Set out the items from the line containing "Sénat [Sénat - nouvelle fenêtre] (540, 1461)" through the end of the items as a Markdown table with two columns, Row and Entry, giving each non-blank line its row number and its text. Leave the pictures out.
*** DATA SHOWN ***
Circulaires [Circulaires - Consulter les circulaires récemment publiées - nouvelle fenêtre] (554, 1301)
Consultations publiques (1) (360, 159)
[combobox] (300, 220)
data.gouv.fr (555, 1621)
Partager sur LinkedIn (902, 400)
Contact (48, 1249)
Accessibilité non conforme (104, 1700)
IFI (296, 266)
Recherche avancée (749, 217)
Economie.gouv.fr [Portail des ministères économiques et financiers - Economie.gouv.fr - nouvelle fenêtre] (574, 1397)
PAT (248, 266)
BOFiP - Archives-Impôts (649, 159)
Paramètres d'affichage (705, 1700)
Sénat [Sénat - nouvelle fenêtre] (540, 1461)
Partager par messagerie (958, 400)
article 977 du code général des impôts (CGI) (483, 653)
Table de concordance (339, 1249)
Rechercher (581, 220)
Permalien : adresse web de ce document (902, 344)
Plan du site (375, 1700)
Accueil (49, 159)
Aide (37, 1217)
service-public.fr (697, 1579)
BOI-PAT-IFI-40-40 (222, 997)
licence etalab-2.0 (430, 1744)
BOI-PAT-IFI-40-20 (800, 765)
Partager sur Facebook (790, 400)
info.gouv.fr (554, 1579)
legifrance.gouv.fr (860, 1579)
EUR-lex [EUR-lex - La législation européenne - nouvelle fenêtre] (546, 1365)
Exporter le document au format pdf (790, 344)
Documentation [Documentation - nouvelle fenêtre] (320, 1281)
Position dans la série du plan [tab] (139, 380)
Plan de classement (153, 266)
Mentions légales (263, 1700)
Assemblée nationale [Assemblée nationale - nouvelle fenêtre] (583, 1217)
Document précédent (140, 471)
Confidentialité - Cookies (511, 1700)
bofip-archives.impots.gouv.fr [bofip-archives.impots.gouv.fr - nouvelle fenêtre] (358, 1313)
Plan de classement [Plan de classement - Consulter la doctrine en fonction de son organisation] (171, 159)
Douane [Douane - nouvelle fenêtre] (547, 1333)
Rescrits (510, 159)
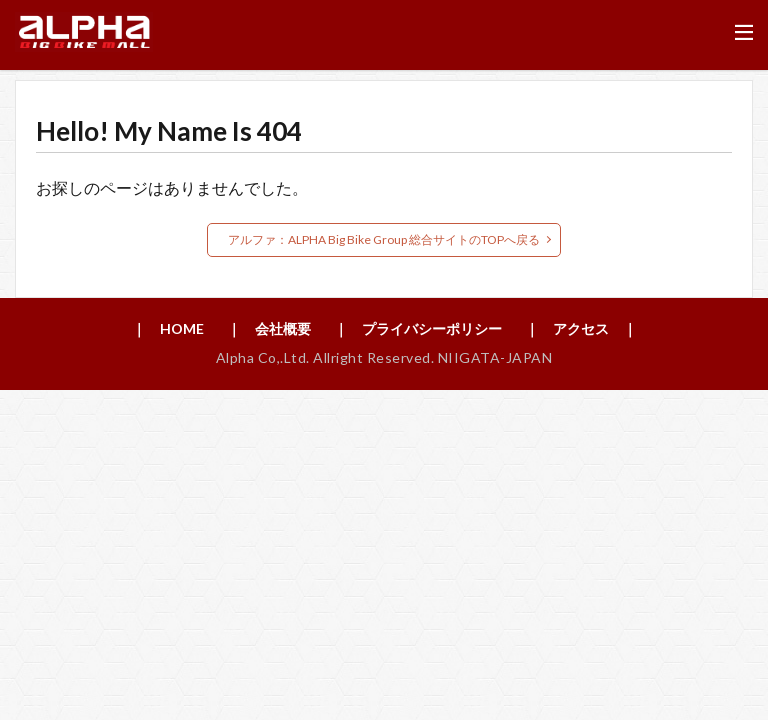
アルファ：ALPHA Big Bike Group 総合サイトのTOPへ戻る (384, 239)
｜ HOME (168, 328)
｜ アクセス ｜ (581, 328)
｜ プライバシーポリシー (418, 328)
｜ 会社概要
***
§ RESULT OF THE TASK:
| Row | Entry |
|---|---|
| 1 | Sénat [Sénat - nouvelle fenêtre] (540, 1461) |
| 2 | Partager par messagerie (958, 400) |
| 3 | article 977 du code général des impôts (CGI) (483, 653) |
| 4 | Table de concordance (339, 1249) |
| 5 | Rechercher (581, 220) |
| 6 | Permalien : adresse web de ce document (902, 344) |
| 7 | Plan du site (375, 1700) |
| 8 | Accueil (49, 159) |
| 9 | Aide (37, 1217) |
| 10 | service-public.fr (697, 1579) |
| 11 | BOI-PAT-IFI-40-40 (222, 997) |
| 12 | licence etalab-2.0 (430, 1744) |
| 13 | BOI-PAT-IFI-40-20 (800, 765) |
| 14 | Partager sur Facebook (790, 400) |
| 15 | info.gouv.fr (554, 1579) |
| 16 | legifrance.gouv.fr (860, 1579) |
| 17 | EUR-lex [EUR-lex - La législation européenne - nouvelle fenêtre] (546, 1365) |
| 18 | Exporter le document au format pdf (790, 344) |
| 19 | Documentation [Documentation - nouvelle fenêtre] (320, 1281) |
| 20 | Position dans la série du plan [tab] (139, 380) |
| 21 | Plan de classement (153, 266) |
| 22 | Mentions légales (263, 1700) |
| 23 | Assemblée nationale [Assemblée nationale - nouvelle fenêtre] (583, 1217) |
| 24 | Document précédent (140, 471) |
| 25 | Confidentialité - Cookies (511, 1700) |
| 26 | bofip-archives.impots.gouv.fr [bofip-archives.impots.gouv.fr - nouvelle fenêtre] (358, 1313) |
| 27 | Plan de classement [Plan de classement - Consulter la doctrine en fonction de son organisation] (171, 159) |
| 28 | Douane [Douane - nouvelle fenêtre] (547, 1333) |
| 29 | Rescrits (510, 159) |
| 30 | アルファ：ALPHA Big Bike Group 総合サイトのTOPへ戻る (384, 239) |
| 31 | ｜ HOME (168, 328) |
| 32 | ｜ アクセス ｜ (581, 328) |
| 33 | ｜ プライバシーポリシー (418, 328) |
| 34 | ｜ 会社概要 |